Exercise objective
Continue the article below on the Santa Fe High School shooting, picking up right after its final sentence.

Document
■ ■ ■
This article has been updated.
At least 10 people were killed Friday in a mass shooting at Santa Fe High School, a deadly rampage that has forced the Southeast Texas community to become the latest to grapple with gun violence in the nation’s schools.
They were attending art class during first period — just after 7:30 a.m. — when a teenager with two guns entered the room, yelling “Surprise” and opening fire. Students and teachers scrambled, some out into a hallway and others into a supply closet, shushing each other in an effort to elude detection. Witnesses described a lengthy series of shootings while police tried to intervene; one police officer was shot and critically wounded. Police ultimately got the alleged gunman to surrender, and a suspect has been charged with capital murder.
Jack Roady, the Galveston County district attorney, confirmed the names of those who died in the shooting as teachers Glenda Perkins and Cynthia Tisdale, as well as students Jared Black, Shana Fisher, Christian Riley Garcia, Aaron Kyle McLeod, Angelique Ramirez, Sabika Sheikh, Christopher Jake Stone and Kimberly Vaughan.
Here are their stories.
Christian Riley Garcia would hop on water skis and be pulled by the boat around the lake, ride Jet Skis and stay up late with his family to go night fishing during trips to Crosby, Tex., where the family would vacation in the summers.
His cousin, Ashley Fonseca, 21, said her fondest memories were with Riley at that lake. She recently promised him they would go on a trip to a Six Flags amusement park soon, and he was supposed to meet her brother’s newborn baby.
■ ■ ■
Dataset section
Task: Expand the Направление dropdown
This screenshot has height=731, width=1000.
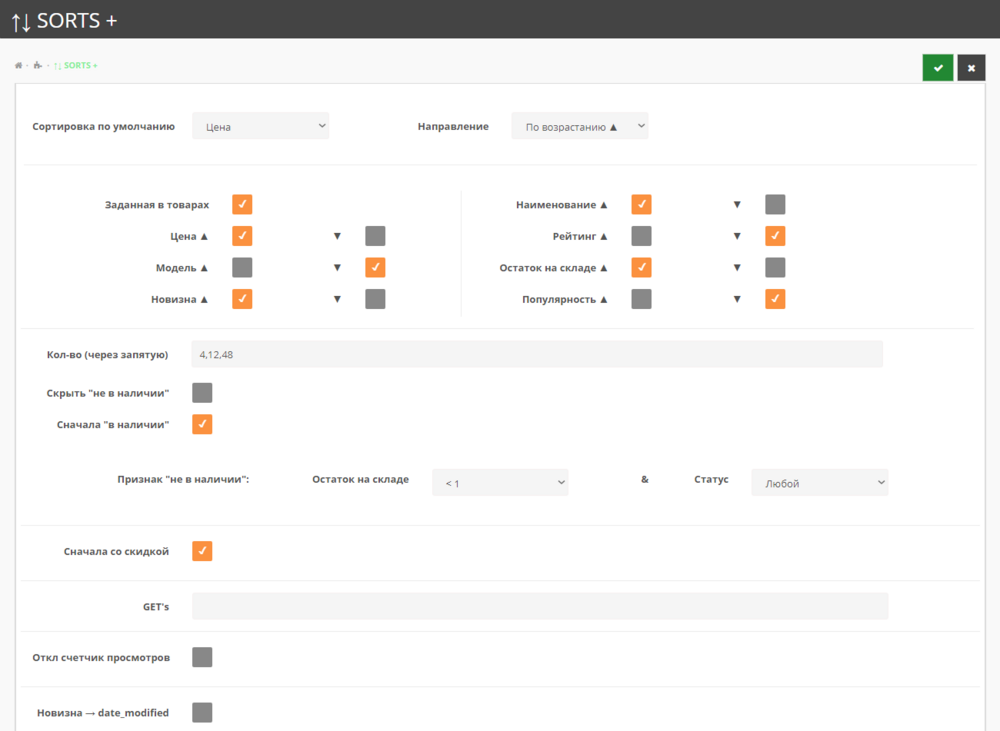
■ ■ ■
Answer for this exercise
On Friday, Fonseca saw there was another school shooting and thought “that’s crazy,” before realizing that her cousin was missing. She learned eight hours later that he was among the dead.
“We were supposed to make the trip to go back up there this summer to go to the lake again,” she said, her voice trailing off.
Fonseca tweeted how she was at a loss for words and that her heart “is hurting sooo bad.”
In a picture posted by Crosby Church on Facebook, Riley rested his head next to a psalm he wrote on the door frame of what would be his new bedroom.
The scripture read: “He said, ‘Be still, and know that I am God; I will be exalted among the nations. I will be exalted in the earth.’ ”
— Ellie Silverman
Christopher Jake Stone was never the biggest player on the football field. But he was versatile, playing center, guard, defensive tackle and wherever else a coach needed him, said Mercedez Stone, his sister.
There was another quality that made him indispensable: “He had lot of heart,” Mercedez, 19, said in a Facebook message.
Stone, the youngest of three, protected Mercedez and their sister, Angelica Stone, 21, with the ferocity of an older brother. The trio were known as the “three Stones.”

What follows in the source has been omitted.